CORRECTED: Anonymous web data can be personal data

The Register has a story on a fascinating legal analysis by Chris Pounder of Amberhawk Training (report here, pdf) as to how identifying yourself as being the individual associated with a particular IP address might be used to force companies such as Google and Yahoo to treat your data as being under the UK Data Protection Act. According to the report:

This analysis is valid for countries where the national data protection legislation is based on the Data Protection Directive 95/45/EC or on the OECD Guidelines; Google’s privacy policy suggests that the analysis applies to it.

According to the report’s overview (but see CORRECTION, below)

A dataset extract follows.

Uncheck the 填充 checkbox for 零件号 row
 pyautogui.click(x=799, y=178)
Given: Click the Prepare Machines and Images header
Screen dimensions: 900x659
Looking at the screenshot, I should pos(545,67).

In outline, an individual user can, at any time, send an Internet service provider his name, address, time the service was used, and any relevant URL, reference number or IP address associated with that user session. If this information is sent, then the service provider possesses all the identifying information needed to link any related service data or profiling data derived from a user session to that individual. That individual has become unambiguously identifiable and any further processing of the personal data related to the user session will engage the usual data protection obligations.

As more and more users of a service send a service provider these details, there will become a threshold of user contact after which a service provider should assume that personal data are processed on ALL users of a service without the need for user identifying information to be sent. This is because the rate of user contact is such that a service provider can anticipate that he is likely to be sent the identifying information about an individual user.

Report: IP ADDRESSES, REFERENCE NUMBERS, URLs AND THE UK’s DATA PROTECTION ACT 1998

CORRECTION: The correct url for the report is http://www.amberhawk.com/. See Chris’s comment, below, that the first four pages were changed.